Furthermore our citizens’ panel, convened by Britain Thinks, which brought together “urban remainers” and “town leavers” in a coalition building exercise, shows that it is possible using deliberative methods to form some consensus on enough shared priorities to overcome differences. During the session we found a strong and unifying desire among all participants for economic transformation of their lives. This was particularly notable in relation to issues which affect their personal security and daily living; issues ranging from social housing and rent controls, to decent pay and living standards, as well as significant investment in places; their local high streets, town centres and employers.
Though difficult issues like Brexit and immigration needed to be navigated, there was ultimately a desire for understanding and compromise among both groups. “Urban remainers” were willing to listen to concerns of leave voters, particularly in the context of a desire for Labour to rebuild its coalition. For the “town leavers” there was an acknowledgement of the benefits of immigration, and their demands were not as far-reaching as some may think – their main concern was that there should be fair and transparent rules.
Though it was not for our Commission to resolve these very difficult questions, we could conclude that the dialogue around these issues begun in our workshop offers a strong starting point for continued work for Labour. Future deliberative workshops and practices must be embedded within our politics and our movement. This work is essential to forming our future voting coalition, as through it we can develop a shared set of economic priorities firmly rooted in people’s lives that will lead to radical change, alongside a steady diffusion of perceived extreme differences on cultural issues.

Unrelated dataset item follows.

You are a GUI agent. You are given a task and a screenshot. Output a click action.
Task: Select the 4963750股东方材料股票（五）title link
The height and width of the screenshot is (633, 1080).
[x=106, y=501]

This kind of deliberative democratic practice is not the same as a simplistic, short term “focus grouping” of policies or positions and abstracting the lessons; it is a deeper bringing together of people and a process of constructing a shared vision for the country and for our communities. As a party we need to do this at scale, building bridges between different groups and forming deeper roots within the areas we hope to represent. This is no quick fix, as to build a coalition of voters and a genuine mass movement of support for Labour requires hard political work and time.
To achieve this we need to create a party and a broader movement that is capable of doing this hard political work and this requires a deeper transformation. It means a Labour Party that is looking outwards to the public, with open local party meetings focused on building roots in our communities, and not just on internal fights and elections. It means a Labour Party that works more relationally, not transactionally, that embraces longer-term community organising, and moves to more persuasive forms of campaigning both online and offline. It means a Labour Party that is willing to embrace a new culture and way of working, rooted in a digital transformation that is more flexible, empowering and open to innovation.
The final chapter of our review proposes 43 recommendations with concrete details of how we could build this kind of party. It requires change to be implemented at all levels by people from across our movement, from local party members to our elected representatives to our Trade Unions. Mobilising our movement to achieve these goals must be our next step. Our route back to power requires us to face the difficult challenges and the deeper complexity of our changing political world. It cannot be solved with quick fixes or short cuts, but must be built over the next four years by a united party, set on getting Labour into government. It will not begin or end with this review. Our document was just the start of a much longer journey which will require all of us to play our part.